A lot of people play the race card when it comes to the blues—you’re having a nice conversation about some good music, and the next thing you know, they’re going back to get their second cousin, that’s Johnnie Cochran. (To mangle an old blues phrase.) Plenty of white blues fans get upset when you opine that maybe Jonny Lang and Kenny Wayne Shepherd are lacking a little passion and authenticity. “You just hate them because they’re young and white,” I hear.

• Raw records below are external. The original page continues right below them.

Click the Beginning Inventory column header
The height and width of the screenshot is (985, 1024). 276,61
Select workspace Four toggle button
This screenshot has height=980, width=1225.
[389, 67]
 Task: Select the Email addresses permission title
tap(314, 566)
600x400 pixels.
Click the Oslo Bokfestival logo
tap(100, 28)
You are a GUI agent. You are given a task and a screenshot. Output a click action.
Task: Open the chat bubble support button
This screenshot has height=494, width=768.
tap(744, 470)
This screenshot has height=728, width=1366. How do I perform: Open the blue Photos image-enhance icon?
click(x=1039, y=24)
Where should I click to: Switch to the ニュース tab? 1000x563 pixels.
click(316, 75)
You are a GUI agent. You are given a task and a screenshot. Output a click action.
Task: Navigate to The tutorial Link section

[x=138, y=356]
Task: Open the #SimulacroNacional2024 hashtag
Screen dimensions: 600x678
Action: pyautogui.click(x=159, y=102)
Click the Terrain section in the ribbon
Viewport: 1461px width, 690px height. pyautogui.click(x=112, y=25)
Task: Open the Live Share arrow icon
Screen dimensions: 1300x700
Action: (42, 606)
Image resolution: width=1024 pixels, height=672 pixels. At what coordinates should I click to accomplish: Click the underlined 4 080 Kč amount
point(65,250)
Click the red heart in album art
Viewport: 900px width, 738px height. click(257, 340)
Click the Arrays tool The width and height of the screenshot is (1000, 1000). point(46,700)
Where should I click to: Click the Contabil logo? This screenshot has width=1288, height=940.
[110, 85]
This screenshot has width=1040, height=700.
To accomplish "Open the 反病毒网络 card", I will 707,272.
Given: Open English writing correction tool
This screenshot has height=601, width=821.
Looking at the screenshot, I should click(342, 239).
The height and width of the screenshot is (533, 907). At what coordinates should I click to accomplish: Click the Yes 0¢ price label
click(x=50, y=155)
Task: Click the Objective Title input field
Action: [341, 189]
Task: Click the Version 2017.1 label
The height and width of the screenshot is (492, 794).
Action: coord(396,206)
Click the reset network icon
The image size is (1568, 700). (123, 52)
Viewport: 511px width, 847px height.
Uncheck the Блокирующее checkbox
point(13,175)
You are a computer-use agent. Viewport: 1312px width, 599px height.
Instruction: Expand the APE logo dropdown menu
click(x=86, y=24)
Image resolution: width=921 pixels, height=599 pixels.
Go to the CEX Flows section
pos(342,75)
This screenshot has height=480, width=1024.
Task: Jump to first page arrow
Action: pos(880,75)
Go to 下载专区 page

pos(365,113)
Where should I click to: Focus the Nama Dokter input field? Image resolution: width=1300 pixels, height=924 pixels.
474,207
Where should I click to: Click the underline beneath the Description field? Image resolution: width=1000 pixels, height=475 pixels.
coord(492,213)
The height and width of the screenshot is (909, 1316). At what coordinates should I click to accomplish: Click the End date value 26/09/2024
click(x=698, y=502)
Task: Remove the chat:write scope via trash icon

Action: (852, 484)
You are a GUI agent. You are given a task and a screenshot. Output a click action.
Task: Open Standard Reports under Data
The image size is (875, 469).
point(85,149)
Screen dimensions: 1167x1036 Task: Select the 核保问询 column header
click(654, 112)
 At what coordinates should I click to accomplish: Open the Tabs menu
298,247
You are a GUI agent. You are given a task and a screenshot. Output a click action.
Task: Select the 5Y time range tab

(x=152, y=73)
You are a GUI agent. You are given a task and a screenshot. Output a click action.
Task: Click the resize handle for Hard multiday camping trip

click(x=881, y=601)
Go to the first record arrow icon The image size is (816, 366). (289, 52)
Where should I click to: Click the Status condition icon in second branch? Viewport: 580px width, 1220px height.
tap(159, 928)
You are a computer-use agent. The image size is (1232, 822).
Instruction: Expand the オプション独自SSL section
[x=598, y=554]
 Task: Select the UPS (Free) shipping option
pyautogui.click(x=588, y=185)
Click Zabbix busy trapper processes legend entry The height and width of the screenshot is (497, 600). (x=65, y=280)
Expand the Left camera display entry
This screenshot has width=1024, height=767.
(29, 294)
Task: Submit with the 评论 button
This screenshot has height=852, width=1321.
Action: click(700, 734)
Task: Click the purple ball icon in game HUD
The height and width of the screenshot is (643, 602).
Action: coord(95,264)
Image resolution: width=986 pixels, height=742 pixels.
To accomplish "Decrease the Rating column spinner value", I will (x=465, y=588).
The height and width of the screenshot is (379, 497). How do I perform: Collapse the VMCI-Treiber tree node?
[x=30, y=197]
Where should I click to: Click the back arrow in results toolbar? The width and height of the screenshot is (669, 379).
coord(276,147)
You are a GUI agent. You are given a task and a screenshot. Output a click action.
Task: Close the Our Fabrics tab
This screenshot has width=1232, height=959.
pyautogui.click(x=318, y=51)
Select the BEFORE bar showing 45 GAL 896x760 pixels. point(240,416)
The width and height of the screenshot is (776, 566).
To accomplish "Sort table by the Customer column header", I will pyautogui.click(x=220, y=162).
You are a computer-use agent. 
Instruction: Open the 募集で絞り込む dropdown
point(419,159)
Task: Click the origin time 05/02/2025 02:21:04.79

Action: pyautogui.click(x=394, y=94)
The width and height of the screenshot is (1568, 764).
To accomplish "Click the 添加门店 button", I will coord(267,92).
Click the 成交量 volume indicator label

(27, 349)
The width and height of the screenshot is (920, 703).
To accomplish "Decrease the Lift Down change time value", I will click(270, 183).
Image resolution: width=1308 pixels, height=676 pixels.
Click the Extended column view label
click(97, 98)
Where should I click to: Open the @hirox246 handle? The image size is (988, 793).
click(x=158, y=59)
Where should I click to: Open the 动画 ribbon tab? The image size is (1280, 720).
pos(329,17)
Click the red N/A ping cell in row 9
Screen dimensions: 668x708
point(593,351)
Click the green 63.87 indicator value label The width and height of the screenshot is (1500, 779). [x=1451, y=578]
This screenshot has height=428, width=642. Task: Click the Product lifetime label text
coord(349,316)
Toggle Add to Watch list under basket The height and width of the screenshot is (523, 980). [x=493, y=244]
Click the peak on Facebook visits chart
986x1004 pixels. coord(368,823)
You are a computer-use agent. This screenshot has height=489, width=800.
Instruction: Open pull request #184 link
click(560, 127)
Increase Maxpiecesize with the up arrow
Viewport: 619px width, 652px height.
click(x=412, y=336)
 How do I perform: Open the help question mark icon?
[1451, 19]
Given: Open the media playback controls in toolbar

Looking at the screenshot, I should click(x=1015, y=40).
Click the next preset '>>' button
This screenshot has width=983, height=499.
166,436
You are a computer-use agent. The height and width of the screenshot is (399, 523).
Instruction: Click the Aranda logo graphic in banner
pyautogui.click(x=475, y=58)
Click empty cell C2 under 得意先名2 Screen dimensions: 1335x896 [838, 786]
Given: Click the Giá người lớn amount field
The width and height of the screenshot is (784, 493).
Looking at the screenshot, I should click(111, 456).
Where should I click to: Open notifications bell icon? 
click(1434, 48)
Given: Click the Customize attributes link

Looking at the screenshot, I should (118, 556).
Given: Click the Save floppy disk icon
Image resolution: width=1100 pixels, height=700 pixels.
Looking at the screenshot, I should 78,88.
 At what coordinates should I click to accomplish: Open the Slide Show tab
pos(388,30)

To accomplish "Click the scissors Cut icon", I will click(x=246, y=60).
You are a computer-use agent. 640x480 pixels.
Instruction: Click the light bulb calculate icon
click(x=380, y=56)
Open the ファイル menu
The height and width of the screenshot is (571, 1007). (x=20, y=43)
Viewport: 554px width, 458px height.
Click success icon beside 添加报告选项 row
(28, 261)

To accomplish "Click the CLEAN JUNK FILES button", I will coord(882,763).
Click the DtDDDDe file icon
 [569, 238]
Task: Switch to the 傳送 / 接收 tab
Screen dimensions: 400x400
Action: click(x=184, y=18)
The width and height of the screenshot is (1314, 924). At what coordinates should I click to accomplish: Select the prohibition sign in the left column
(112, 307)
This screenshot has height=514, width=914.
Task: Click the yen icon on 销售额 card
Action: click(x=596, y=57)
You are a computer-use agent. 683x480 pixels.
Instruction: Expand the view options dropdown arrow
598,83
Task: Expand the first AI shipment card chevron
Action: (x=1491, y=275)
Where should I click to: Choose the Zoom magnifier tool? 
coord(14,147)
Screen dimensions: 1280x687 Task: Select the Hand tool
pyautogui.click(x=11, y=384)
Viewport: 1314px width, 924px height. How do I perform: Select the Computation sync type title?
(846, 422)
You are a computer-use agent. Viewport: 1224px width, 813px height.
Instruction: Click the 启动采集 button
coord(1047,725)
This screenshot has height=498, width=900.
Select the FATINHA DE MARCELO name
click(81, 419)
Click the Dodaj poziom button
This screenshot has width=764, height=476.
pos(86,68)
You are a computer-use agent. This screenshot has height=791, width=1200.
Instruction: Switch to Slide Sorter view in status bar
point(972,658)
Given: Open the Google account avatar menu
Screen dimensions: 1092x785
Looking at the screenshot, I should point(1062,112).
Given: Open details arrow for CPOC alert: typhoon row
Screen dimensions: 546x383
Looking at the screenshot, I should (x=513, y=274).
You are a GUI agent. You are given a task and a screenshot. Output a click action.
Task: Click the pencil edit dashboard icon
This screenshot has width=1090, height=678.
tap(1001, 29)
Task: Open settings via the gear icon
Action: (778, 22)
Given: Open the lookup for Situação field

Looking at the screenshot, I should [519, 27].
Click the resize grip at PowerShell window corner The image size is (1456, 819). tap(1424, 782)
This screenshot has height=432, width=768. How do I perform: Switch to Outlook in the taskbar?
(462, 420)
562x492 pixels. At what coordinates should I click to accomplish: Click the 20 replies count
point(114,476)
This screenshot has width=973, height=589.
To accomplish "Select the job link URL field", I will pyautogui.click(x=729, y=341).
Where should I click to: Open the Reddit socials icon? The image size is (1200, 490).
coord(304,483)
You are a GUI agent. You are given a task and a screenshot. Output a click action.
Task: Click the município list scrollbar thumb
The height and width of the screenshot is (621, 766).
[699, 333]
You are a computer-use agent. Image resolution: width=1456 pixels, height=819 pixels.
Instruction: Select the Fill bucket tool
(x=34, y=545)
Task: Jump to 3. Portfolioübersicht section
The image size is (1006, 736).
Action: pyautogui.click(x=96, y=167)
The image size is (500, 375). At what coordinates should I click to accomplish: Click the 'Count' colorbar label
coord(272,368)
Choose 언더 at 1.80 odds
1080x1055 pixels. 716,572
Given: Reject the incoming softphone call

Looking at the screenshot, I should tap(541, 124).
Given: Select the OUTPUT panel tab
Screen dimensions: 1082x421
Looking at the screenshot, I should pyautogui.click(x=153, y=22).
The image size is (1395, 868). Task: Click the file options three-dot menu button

Well, I was young and white once, it’s cool. But guitarist Sean Costello is not only white, he’s younger than Kenny, and more authentic than either one of the wunderkinder. We could run down his resumé (playing with Susan Tedeschi) and his admirers (James Cotton), or the raves surrounding his debut, 1996’s Call The Cops, but we don’t have to, because this is his REAL coming out party, and all you need to know is in the groove.
The good news on Cuttin’ In is that this enfant terrible already seems to be maturing: he’s laying back on the solos just a bit and allowing the spaces to tell part of the story. He’s also a bit less mannered as a singer these days, invoking real lust, not just the concept, into Chicago shuffles like “Talk To Your Daughter” and the Willie Dixon standard “I Want To Be Loved.”
Even better, he’s demonstrating a breadth of styles that many grizzled old vets never get around to. Anyone born and raised in New Orleans will get chills over the accuracy of the easy, sexy stroll on the title track, not to mention his takes on Earl King’s “Those Lonely, Lonely Nights” and Lil’ Bob and the Lollipops’ “I Got Loaded” (where his guitar mimics the horn section so well, you don’t miss it). Then there’s the amiable (but dirty) washboard shuffle of “Rub-A-Dub” and the jumpin’ jive of Costello’s own ace instrumental “Jumpin’ Salty.” And lest you think this is all some academic exercise, don’t worry—Costello’s race and age cease to be a factor, or even a coherent thought, about 30 seconds into this disc. Would that everyone else in the blues got by on fire alone.